» **INFORMATION GIVEN**
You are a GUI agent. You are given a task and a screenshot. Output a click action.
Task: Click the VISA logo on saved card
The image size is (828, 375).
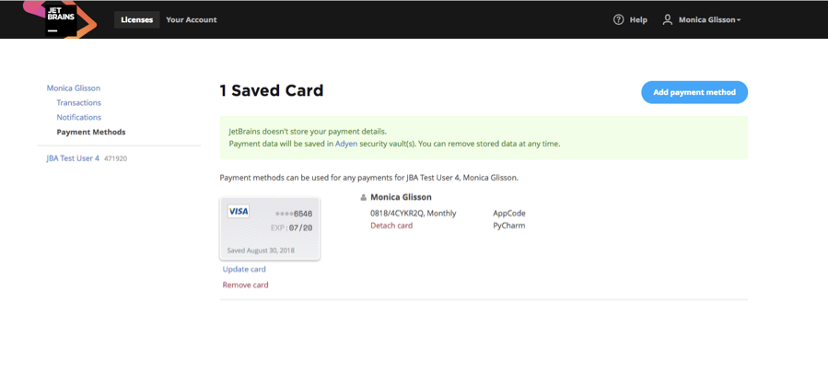[x=239, y=211]
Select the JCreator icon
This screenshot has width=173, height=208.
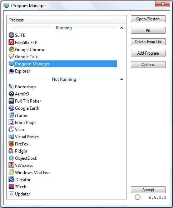click(x=11, y=179)

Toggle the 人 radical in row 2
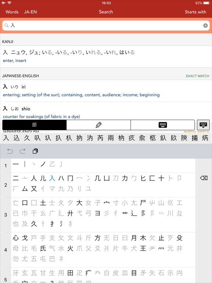pos(34,178)
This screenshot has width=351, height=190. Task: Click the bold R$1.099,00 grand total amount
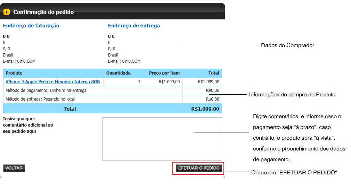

» **WHAT TO DO**
In your copy, leave out the pictures and reproduce the material above exactly.

» **RESPONSE AREA**
You are a GUI agent. You are given a task and a screenshot. Output a click action.
Task: Click the VISA logo on saved card
The image size is (828, 375).
[x=239, y=211]
Select the JCreator icon
This screenshot has width=173, height=208.
click(x=11, y=179)

Toggle the 人 radical in row 2
pos(34,178)
This screenshot has width=351, height=190. Task: Click the bold R$1.099,00 grand total amount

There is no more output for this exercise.